In contrast, our controller uses a compact Sugeno-type ANFIS with 49 rules and 3 outputs, requiring only basic arithmetic operations per control step. The inference complexity is $\mathcal{O}\left(147\right)$, enabling efficient execution on microcontrollers or DSPs. Combined with fully offline GA optimization, the framework supports real-time adaptive control while remaining lightweight and hardware-friendly.

5. Conclusions

This study presents a hybrid adaptive control strategy for temperature regulation in SPAD-based detection systems by combining GA optimization with an ANFIS-based PID controller. The proposed GA-ANFIS-PID framework effectively addresses the nonlinearities and uncertainties of thermoelectric cooling systems, achieving improved control accuracy, robustness, and real-time adaptability compared to conventional and GA-tuned PID methods.

Simulation results demonstrate that the GA module generates high-quality PID datasets across diverse conditions, enabling the ANFIS to generalize effectively. The controller achieves reduced overshoot, faster settling time, and superior disturbance rejection under various test scenarios, including step inputs, zero damping, and unstable dynamics. Compared with existing methods, it exhibits strong adaptability in time-varying environments.

Nevertheless, the current validation is limited to simulations based on a verified TEC-SPAD model. Practical deployment may face challenges such as sensor delay, actuator saturation, and real-time computational constraints. In addition, the offline-trained ANFIS model may require retraining when faced with significant system changes.

Future work will focus on embedded implementation using DSP platforms and hardware-in-the-loop (HIL) testing.
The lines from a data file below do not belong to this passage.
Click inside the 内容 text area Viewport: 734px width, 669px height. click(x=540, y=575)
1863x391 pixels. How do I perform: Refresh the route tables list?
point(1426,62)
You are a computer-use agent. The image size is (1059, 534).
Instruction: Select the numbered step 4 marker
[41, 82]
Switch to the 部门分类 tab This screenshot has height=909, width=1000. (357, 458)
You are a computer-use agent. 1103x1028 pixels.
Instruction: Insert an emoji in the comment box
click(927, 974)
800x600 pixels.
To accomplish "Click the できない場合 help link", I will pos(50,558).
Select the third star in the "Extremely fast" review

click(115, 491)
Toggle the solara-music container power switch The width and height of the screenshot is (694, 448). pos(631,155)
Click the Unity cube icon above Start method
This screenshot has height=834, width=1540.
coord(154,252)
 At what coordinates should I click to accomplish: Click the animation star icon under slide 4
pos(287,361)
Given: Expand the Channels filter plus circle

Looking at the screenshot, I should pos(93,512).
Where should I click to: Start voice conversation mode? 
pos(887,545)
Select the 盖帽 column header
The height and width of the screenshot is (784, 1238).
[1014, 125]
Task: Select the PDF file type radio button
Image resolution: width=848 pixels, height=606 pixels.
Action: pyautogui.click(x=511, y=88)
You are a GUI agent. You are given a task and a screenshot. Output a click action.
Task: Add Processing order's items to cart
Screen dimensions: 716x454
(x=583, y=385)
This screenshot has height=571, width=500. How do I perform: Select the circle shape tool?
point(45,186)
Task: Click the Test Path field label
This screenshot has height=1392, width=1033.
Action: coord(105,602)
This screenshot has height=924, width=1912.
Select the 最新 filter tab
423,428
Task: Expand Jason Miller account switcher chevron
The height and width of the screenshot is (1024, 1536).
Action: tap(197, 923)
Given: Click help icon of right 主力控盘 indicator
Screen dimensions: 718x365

Deployment constraints like processing latency and memory usage will be examined to ensure applicability to real-world systems. Physical validation will be conducted in future work using real-time implementation on a microcontroller-based TEC regulation platform. Moreover, combining this approach with reinforcement learning or model predictive control may further improve adaptability in complex and uncertain thermal environments.